Stron: 72 (z okładką)
Cena: 2,50 zł
Koszt 1 strony: ponad 3,47 grosza
Warto kupić? Można
O jakich interesujących nas markach piszą: Citroën, DS, Peugeot, Renault, Dacia Citroen
Jakie modele opisano/pokazano/wspomniano: C1, C4, C4 Cactus, C8, Xsara, 4, 5, Divine, 301, 306, 308, 407, RCZ, Captur, Clio, Espace, Twingo, Logan
Gwoli sprawiedliwości dodać jednak należy, że na okładce wypatrzeć można także Peugeota RCZ oraz Citroëna C4 Cactusa, choć tego drugiego z obciętym przodem.
Na stronie 11. znajdziecie krótką notatkę o tym, jakoby Dacia pracowała nad niedużym crossoverem, mniej więcej wielkości Renault Captura.
Dwie strony dalej pojawił się krótki materiał o delikatnym odświeżeniu Citroëna C4.
Na następnych dwóch stronach wreszcie jakiś sensowny materiał – artykuł poświęcony gamie DS. Pojawiły się tam wizualizacje przyszłego modelu DS 4, który nawiązywać ma nieco do koncepcyjnego Divine pokazanego 2,5 miesiąca temu w Paryżu. Niestety Redaktor Wojciechowicz nie ustrzegł się sformułowań, które deprecjonują francuską markę. Na przykład „Francuzi (…) pracują nad programem naprawczym”. Sugeruje to, że z PSA nie dzieje się dobrze, bo przecież program naprawczy wdraża się wtedy, kiedy pojawiają się spore problemy. A PSA ma się całkiem nieźle, choć rzeczywiście był okres pewnych zmartwień. Ale to było kilka lat temu! Dobrze, że chociaż DS 5 nazwano „najbardziej efektownym na świecie samochodem z dużą tylną klapą”. To auto też pokazano na jednym ze zdjęć.

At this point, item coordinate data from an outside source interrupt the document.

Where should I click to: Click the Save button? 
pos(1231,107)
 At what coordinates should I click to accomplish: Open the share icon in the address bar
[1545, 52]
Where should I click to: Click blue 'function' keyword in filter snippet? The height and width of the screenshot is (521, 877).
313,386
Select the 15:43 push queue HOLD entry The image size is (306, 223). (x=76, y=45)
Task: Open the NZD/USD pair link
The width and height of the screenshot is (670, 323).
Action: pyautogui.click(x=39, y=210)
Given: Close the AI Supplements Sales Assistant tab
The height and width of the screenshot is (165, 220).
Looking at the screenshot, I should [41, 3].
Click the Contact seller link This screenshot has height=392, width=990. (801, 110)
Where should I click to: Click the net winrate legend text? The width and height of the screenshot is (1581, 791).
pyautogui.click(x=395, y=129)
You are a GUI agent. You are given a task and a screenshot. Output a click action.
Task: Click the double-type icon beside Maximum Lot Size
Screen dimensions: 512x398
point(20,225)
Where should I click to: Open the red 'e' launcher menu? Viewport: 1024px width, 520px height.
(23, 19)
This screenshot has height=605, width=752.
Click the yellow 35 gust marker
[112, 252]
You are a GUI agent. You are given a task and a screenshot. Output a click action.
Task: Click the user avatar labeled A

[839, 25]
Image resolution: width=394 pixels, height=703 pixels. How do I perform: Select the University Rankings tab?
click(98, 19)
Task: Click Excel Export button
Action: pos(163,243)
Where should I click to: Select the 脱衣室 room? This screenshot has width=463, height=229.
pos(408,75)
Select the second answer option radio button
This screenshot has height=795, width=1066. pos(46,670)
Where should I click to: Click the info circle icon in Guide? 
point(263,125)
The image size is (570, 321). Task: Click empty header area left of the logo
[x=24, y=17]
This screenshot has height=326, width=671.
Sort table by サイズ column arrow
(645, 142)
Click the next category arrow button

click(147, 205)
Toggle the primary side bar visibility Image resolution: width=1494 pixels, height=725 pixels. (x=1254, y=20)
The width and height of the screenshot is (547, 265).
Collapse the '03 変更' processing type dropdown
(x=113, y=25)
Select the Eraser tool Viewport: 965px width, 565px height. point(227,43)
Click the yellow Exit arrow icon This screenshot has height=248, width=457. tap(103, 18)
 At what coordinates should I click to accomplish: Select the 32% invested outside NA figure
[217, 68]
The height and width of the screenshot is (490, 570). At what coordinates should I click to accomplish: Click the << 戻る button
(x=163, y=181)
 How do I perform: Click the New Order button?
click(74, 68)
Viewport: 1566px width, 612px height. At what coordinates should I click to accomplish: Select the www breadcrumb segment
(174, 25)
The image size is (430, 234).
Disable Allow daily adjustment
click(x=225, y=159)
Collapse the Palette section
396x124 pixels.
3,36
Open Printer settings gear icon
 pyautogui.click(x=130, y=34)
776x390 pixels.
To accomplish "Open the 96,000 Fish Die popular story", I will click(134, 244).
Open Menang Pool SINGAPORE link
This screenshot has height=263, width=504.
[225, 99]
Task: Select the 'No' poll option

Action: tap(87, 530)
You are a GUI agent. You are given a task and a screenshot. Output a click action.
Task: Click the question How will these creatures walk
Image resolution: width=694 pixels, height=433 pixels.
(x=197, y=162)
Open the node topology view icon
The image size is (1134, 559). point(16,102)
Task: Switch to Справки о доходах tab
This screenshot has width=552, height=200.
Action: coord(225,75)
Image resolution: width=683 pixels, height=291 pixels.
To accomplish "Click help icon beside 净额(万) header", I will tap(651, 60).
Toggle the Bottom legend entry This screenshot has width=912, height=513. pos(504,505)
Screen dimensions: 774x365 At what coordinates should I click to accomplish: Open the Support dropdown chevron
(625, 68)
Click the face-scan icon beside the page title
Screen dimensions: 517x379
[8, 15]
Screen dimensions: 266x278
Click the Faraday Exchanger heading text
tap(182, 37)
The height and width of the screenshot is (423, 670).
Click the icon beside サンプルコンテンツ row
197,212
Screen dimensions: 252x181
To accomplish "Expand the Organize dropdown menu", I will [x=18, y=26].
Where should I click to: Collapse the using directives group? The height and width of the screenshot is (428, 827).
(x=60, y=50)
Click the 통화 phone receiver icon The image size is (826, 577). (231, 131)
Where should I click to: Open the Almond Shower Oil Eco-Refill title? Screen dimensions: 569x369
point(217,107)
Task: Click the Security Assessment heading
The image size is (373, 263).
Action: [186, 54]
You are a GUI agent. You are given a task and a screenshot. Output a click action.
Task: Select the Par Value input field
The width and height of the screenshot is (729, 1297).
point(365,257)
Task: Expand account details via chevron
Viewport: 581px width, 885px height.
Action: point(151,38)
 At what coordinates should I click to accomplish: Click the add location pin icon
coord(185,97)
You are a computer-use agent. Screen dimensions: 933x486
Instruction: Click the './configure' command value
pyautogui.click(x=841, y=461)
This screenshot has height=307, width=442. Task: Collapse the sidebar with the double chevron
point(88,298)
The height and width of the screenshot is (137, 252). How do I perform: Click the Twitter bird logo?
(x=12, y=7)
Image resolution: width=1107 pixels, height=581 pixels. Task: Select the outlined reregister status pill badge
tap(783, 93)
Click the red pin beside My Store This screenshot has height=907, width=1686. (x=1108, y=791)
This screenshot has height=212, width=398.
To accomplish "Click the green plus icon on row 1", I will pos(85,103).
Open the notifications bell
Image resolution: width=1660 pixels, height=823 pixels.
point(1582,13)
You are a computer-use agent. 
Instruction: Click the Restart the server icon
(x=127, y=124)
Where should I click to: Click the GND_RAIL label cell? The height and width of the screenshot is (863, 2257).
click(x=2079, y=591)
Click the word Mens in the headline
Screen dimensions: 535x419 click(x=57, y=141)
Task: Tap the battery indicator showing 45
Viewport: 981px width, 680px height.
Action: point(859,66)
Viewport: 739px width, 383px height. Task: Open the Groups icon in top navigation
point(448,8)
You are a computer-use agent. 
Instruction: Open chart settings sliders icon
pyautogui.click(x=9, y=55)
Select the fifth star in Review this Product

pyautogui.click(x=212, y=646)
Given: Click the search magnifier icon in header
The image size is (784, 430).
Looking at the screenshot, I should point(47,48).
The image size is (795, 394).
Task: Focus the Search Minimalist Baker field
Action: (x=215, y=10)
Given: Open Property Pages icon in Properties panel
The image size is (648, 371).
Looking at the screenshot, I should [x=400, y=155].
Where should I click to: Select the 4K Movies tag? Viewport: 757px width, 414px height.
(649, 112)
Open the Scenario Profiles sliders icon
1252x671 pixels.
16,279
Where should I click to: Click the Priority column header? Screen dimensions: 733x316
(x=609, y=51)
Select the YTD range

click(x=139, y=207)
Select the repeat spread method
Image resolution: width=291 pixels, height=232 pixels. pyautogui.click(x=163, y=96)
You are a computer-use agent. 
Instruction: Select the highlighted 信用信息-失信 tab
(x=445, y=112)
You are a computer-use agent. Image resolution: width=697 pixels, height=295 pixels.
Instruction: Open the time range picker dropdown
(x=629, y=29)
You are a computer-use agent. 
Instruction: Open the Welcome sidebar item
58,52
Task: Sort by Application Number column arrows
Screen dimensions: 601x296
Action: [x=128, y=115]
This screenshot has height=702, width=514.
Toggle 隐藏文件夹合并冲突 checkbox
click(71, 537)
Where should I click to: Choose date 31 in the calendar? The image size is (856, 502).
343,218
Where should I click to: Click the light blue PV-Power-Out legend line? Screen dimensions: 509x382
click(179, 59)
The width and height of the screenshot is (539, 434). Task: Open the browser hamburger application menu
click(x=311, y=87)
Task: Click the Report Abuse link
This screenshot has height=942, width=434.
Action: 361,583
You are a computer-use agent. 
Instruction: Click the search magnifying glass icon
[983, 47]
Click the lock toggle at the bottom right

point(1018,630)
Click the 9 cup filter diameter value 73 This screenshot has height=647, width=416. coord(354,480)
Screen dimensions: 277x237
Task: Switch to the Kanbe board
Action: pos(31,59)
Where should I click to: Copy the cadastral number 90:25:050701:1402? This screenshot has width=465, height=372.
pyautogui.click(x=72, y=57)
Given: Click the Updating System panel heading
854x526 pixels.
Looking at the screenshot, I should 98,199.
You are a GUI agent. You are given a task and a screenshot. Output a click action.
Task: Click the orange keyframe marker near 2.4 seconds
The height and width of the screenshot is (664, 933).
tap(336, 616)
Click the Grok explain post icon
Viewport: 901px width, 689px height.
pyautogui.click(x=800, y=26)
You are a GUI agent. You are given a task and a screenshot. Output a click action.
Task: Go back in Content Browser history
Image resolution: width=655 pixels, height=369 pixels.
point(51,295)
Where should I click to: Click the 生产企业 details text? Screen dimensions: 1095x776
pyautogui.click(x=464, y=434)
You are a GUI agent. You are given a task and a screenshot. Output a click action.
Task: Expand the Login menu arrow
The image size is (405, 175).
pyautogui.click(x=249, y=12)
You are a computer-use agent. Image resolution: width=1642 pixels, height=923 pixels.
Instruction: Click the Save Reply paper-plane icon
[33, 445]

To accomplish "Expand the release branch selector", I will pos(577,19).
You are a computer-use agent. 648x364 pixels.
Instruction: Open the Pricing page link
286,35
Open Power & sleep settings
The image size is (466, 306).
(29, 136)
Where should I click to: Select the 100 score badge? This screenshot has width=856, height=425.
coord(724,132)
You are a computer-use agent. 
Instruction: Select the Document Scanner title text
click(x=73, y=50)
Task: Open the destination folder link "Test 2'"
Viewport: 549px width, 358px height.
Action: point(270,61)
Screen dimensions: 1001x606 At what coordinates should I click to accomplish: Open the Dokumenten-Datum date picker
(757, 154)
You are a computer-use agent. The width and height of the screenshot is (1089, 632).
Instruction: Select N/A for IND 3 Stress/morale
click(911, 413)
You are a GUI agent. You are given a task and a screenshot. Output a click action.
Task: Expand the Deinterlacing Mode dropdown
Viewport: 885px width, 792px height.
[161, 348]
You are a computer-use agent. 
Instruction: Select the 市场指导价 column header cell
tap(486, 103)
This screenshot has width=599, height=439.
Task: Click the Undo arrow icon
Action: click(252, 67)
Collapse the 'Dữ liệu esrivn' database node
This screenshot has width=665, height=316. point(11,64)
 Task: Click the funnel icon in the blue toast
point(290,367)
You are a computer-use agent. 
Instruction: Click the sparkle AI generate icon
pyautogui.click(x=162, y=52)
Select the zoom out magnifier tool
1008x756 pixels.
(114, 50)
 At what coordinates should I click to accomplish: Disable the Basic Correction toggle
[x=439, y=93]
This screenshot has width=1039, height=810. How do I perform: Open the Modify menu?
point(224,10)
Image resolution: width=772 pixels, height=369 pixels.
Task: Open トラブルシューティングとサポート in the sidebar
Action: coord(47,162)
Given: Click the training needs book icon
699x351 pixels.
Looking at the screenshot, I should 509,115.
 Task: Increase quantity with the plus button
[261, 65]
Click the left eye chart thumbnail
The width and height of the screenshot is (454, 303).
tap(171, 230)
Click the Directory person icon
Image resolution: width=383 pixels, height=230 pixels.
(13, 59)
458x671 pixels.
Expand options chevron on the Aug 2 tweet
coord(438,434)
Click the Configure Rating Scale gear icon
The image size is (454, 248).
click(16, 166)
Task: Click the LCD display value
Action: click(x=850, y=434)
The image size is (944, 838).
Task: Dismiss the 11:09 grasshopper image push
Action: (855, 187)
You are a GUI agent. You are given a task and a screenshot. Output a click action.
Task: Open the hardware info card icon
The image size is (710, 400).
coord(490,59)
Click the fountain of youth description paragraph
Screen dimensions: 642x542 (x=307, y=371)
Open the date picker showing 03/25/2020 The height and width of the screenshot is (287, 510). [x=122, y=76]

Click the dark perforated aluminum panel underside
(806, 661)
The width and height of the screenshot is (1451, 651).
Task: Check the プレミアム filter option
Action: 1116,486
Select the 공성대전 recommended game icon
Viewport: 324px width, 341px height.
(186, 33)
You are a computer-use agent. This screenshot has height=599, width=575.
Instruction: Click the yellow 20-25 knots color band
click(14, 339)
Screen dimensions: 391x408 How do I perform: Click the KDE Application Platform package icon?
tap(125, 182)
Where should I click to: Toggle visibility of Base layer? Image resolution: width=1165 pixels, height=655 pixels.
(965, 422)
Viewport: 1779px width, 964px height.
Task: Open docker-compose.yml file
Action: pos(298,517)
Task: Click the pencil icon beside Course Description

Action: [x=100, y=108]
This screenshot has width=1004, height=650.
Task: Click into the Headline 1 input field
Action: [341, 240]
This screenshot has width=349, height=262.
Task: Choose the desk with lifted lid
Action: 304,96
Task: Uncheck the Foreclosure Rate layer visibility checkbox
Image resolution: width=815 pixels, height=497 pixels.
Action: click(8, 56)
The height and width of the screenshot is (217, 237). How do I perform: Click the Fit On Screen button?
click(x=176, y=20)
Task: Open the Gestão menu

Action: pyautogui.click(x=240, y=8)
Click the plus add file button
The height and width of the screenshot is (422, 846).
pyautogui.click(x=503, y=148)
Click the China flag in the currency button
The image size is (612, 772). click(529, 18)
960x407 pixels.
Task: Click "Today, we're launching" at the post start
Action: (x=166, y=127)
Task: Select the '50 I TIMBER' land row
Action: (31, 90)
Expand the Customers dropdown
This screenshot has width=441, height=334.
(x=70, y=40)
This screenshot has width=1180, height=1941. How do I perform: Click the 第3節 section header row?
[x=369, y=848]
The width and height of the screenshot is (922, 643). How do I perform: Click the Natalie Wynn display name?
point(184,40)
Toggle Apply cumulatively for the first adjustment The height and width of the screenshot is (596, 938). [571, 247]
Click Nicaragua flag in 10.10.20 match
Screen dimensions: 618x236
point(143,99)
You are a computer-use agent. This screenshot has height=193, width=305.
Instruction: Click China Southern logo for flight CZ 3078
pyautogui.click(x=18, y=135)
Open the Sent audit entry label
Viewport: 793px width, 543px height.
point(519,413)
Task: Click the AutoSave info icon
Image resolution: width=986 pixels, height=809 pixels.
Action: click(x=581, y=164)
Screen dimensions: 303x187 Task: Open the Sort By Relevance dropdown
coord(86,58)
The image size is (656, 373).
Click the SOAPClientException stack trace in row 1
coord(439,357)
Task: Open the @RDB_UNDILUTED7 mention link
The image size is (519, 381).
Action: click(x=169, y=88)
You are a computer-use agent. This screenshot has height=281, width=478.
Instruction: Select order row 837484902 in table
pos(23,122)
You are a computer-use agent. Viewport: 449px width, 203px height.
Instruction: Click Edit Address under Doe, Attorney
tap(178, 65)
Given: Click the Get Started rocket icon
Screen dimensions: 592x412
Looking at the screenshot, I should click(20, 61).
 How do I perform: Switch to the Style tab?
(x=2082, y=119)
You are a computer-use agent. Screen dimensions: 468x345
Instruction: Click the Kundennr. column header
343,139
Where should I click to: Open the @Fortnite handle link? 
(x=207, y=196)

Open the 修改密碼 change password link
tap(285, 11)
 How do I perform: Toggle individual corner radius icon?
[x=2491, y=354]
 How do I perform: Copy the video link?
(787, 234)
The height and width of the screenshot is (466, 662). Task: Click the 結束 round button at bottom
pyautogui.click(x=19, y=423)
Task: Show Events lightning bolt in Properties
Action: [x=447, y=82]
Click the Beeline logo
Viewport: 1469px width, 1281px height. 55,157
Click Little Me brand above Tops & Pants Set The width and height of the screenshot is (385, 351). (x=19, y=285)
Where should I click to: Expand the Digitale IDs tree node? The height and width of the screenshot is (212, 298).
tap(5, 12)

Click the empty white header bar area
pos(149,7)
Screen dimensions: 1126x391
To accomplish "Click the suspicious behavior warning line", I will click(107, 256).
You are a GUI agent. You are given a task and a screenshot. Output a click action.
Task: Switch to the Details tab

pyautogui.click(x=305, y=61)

Zwracałem Wam nieraz uwagę, że często np. Volkswagena zestawia się z markami premium, próbując go w ten sposób nobilitować. Teraz, w „Motorze”, porównano (na stronach 22-26) dwa niemieckie auta marek uznawanych za premium właśnie, z francuskim Peugeotem. Tyle, że nie jest to zwykły Peugeot – to model RCZ R, a to już nie jest jakiś tam zwykły Volkswagen ;-) Czy jednak to mocne i wyjątkowe auto jest w stanie zagrozić niemieckim konkurentom?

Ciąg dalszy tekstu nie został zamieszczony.